Remember, expression is about saying what you feel, while communication is about connecting to your audience. In other words, expression is mostly about me, the writer. Communication is mostly about you, the reader.
Say you’re looking for a new dry cleaner. You’ve seen a couple of names on a couple of trucks and decide to check out their websites.
Mission = About Me
On the first website, you find a mission statement. That’s right: your prospective dry cleaner has a mission! One California dry cleaner is “committed to being the leader in Quality Dry Cleaning, Laundry and Disaster Restoration Service.” While it’s lovely for them to feel committed, I’m more interested in finding a business that PROVIDES quality dry cleaning, laundry and disaster restoration service.
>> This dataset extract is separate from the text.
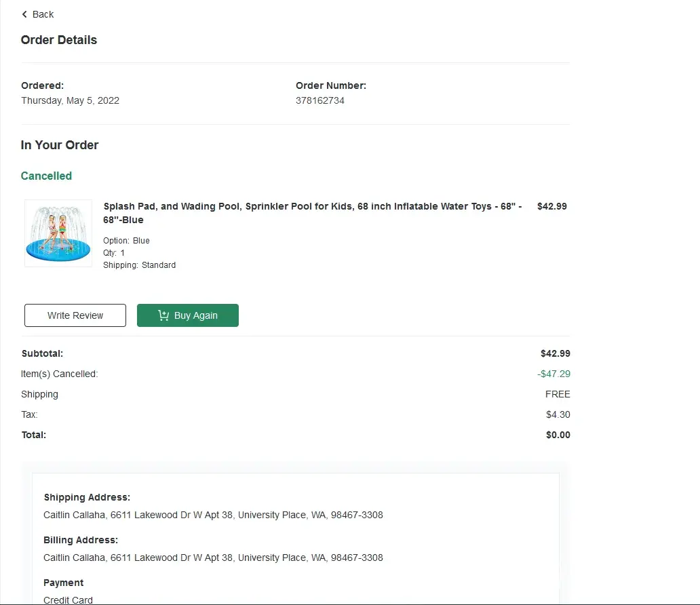The image size is (700, 605).
Task: Click the $0.00 total amount
Action: 558,435
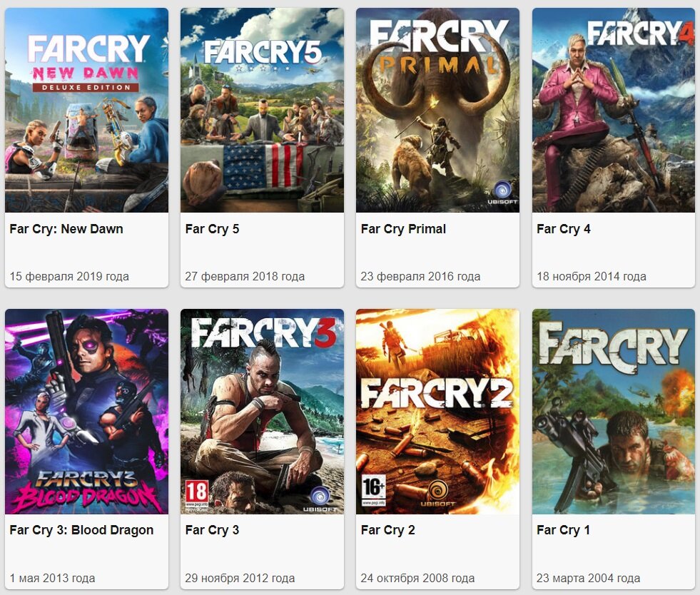
Task: Open the Far Cry: New Dawn cover image
Action: pyautogui.click(x=86, y=110)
(Full disclosure: I’m not in favor of mission statements for most businesses, whose real mission is to make money. If dry cleaning suddenly became unprofitable, most dry cleaners would cease operating or find other ways to generate income. No matter how passionately the owners loved their work, they would not dry clean free of charge.
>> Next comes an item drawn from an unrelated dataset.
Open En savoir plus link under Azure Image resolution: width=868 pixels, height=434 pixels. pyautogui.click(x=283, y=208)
On the other hand, a mission to conduct a profitable business that is also ethical or provides opportunities to at-risk populations is not only credible, but may contribute to my purchasing decision.)
Pledge = About You
On the second website, you find something different: a promise to its customers. Zips Dry Cleaners features a page called pledge that covers pricing, timing, eco-friendly cleaning, and—redundantly—professional cleaning at unbeatable prices. But we’ll let that slide for now.
These two strategies, mission and pledge, share a common goal: to summarize the businesses so the audience can get its head around what they do. But the difference between a mission and a pledge is that a mission is inherently about me, while a pledge is inherently about what I will do for you.
At the end of the day, your audience wants to know one thing: what’s in it for me? If your copy doesn’t address that, you aren’t reaching them.